Task goal: Pictures aside, reproduce exactly and only the lines from the one containing "Viewport: 1366px width, 768px height." through the end of the records.
*** Opening Excerpted records ***
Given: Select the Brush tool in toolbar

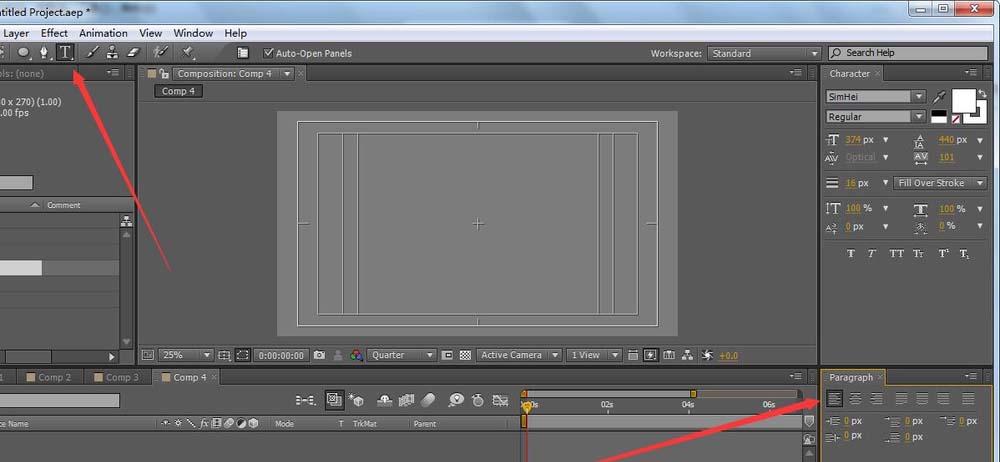Looking at the screenshot, I should pos(92,53).
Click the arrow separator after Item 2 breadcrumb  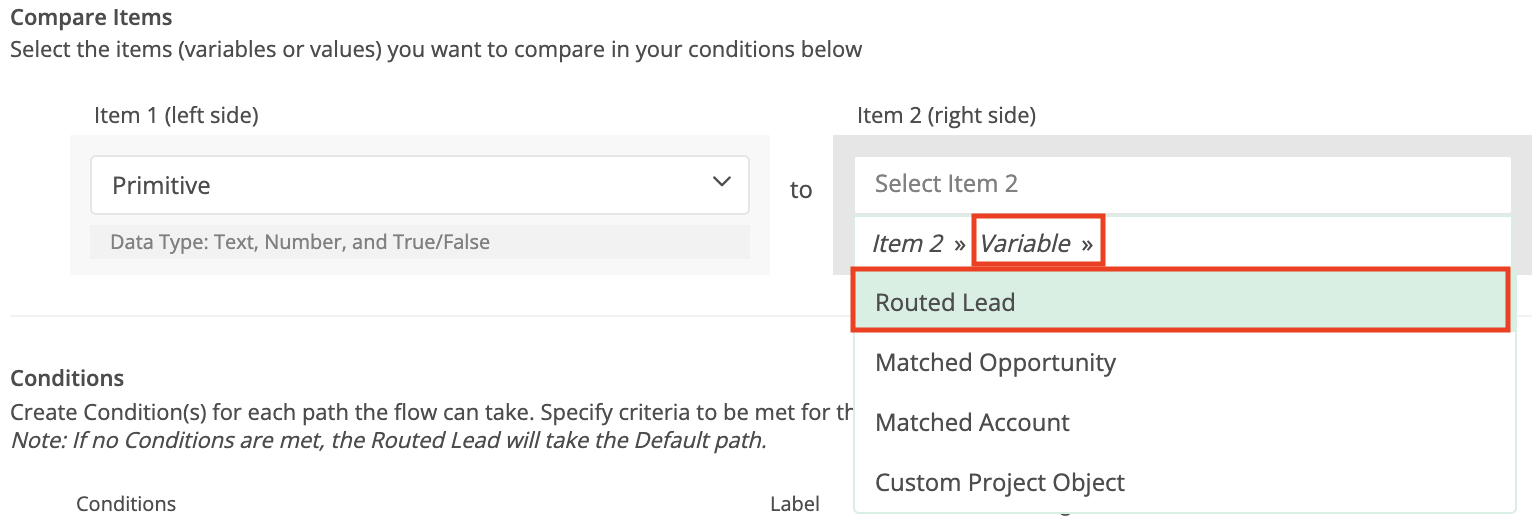[x=960, y=244]
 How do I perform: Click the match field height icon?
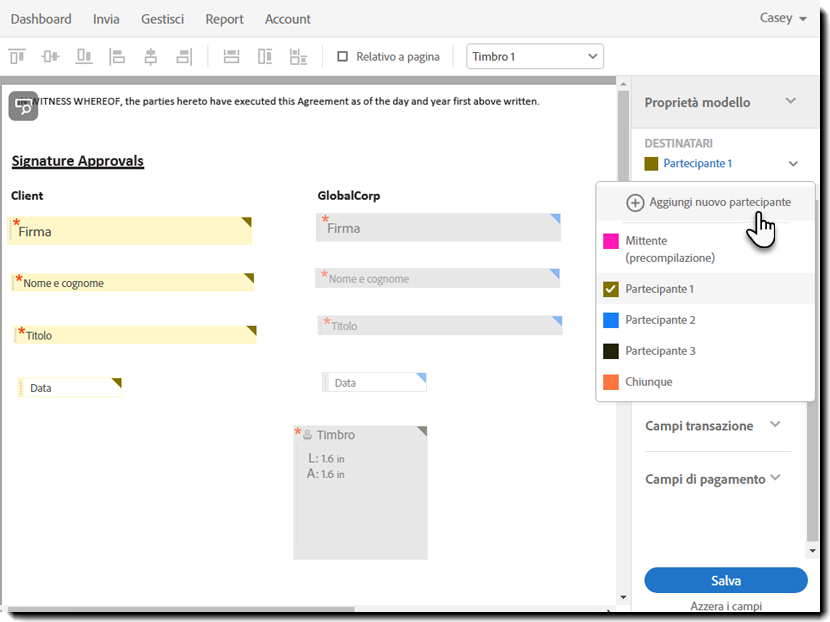(x=265, y=57)
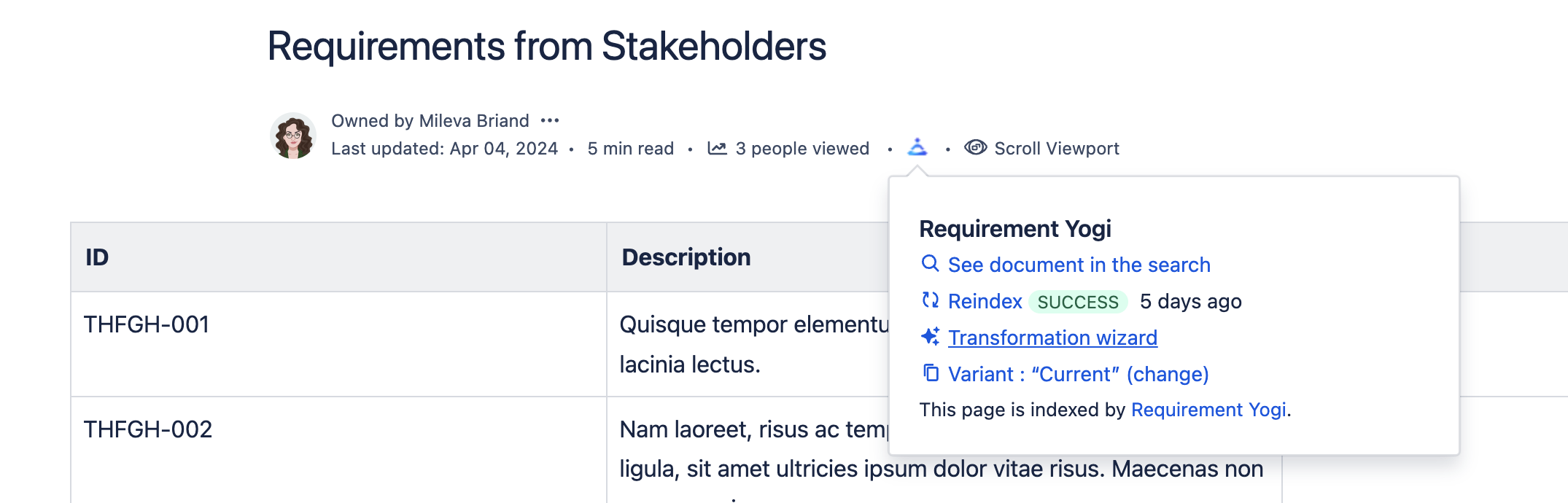Click "3 people viewed" analytics text
This screenshot has height=503, width=1568.
coord(802,149)
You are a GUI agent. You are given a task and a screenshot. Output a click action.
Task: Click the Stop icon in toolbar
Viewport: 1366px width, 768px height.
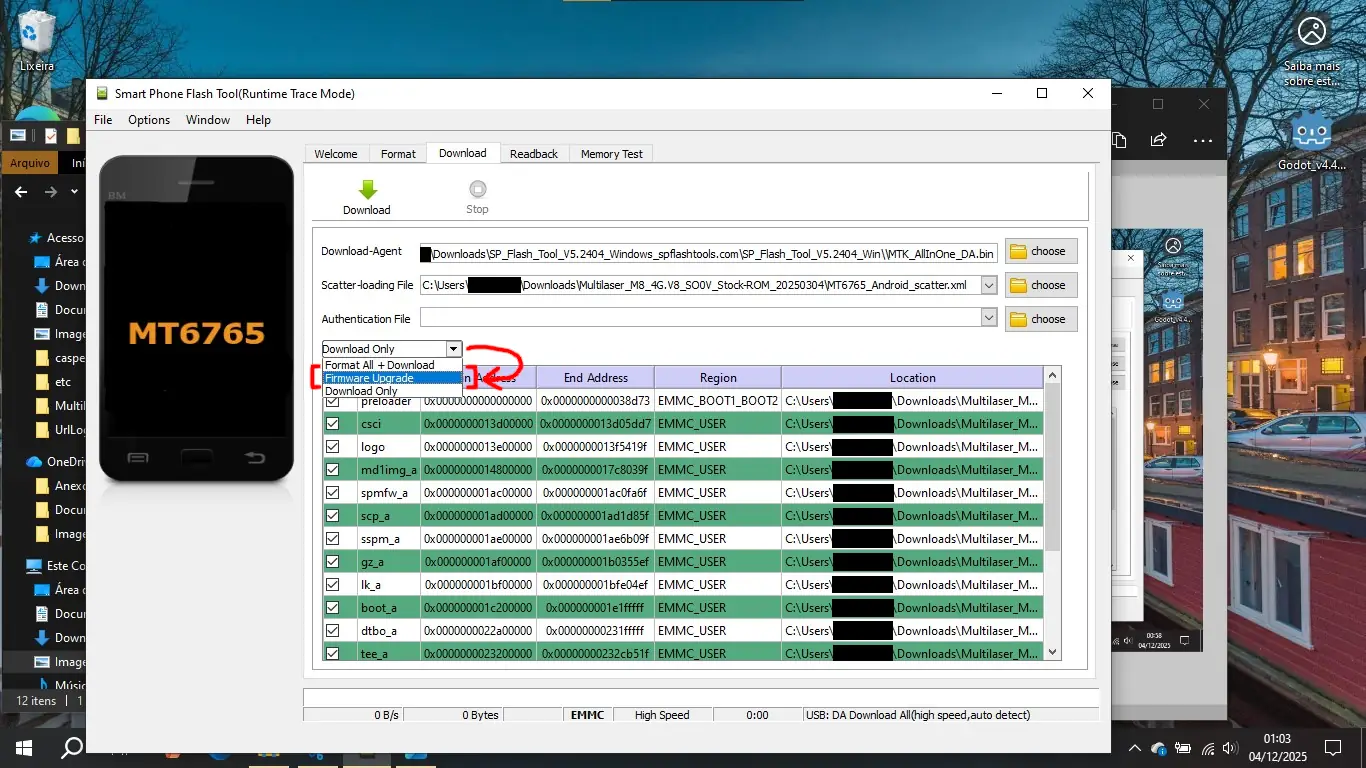pos(477,189)
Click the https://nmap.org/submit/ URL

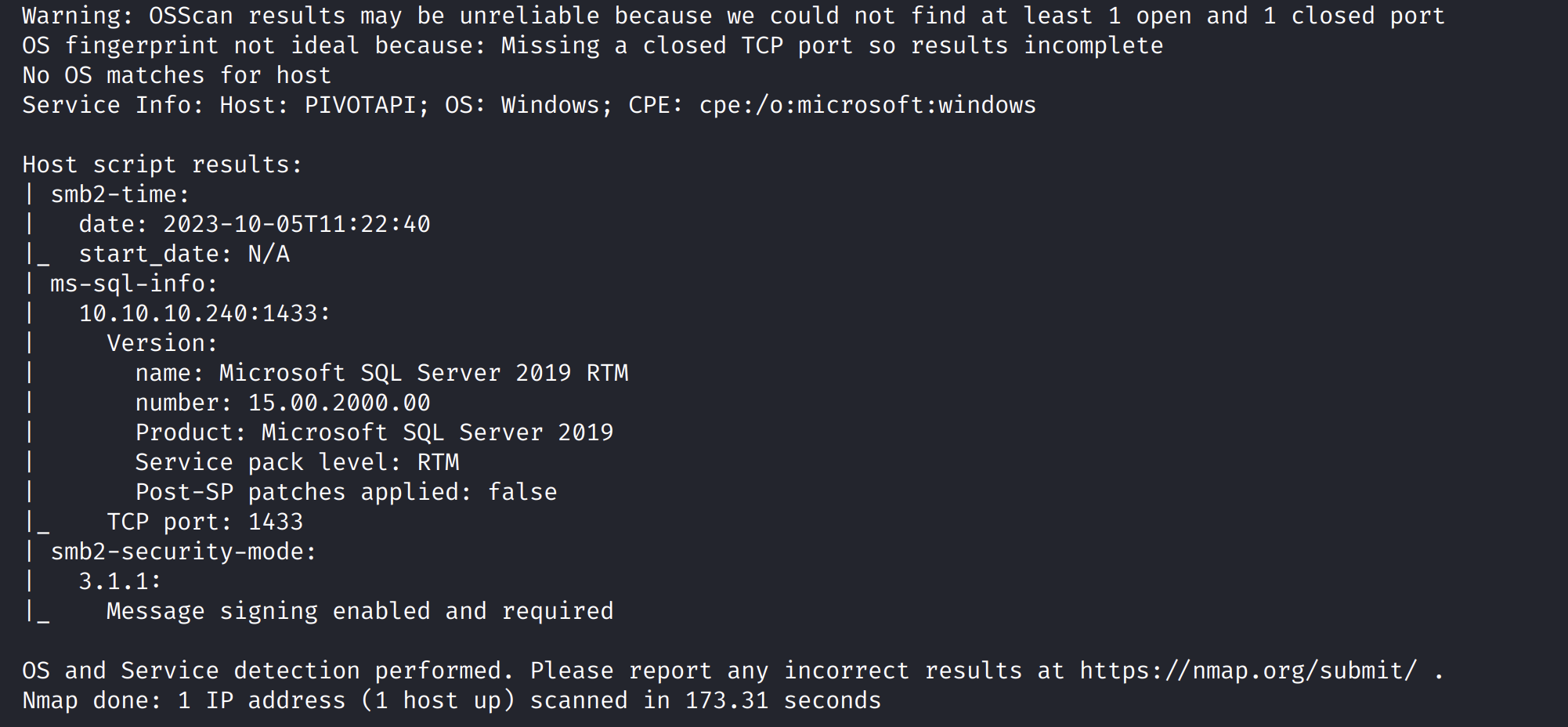tap(1248, 671)
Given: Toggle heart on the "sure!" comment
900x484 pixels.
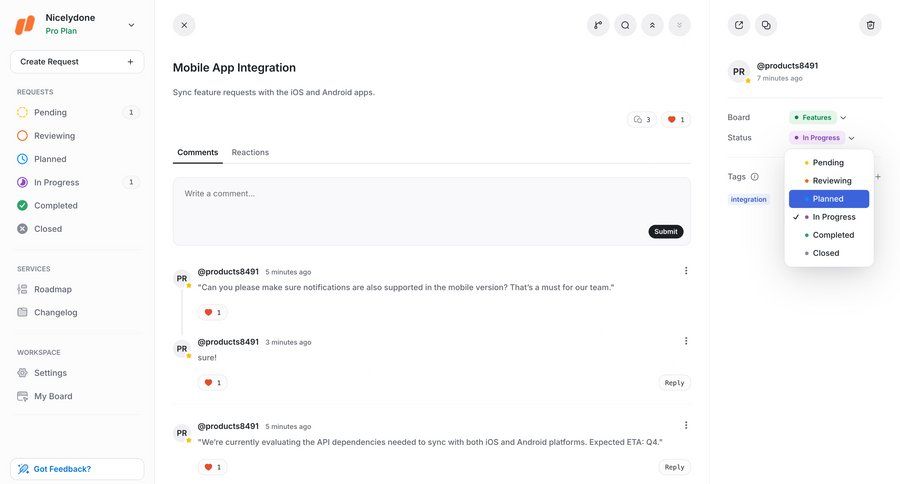Looking at the screenshot, I should [212, 382].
*** Closing Excerpted records ***
Answer to the problem:
Viewport: 1366px width, 768px height.
pos(477,189)
Click the https://nmap.org/submit/ URL

tap(1248, 671)
Given: Toggle heart on the "sure!" comment
900x484 pixels.
Looking at the screenshot, I should [212, 382].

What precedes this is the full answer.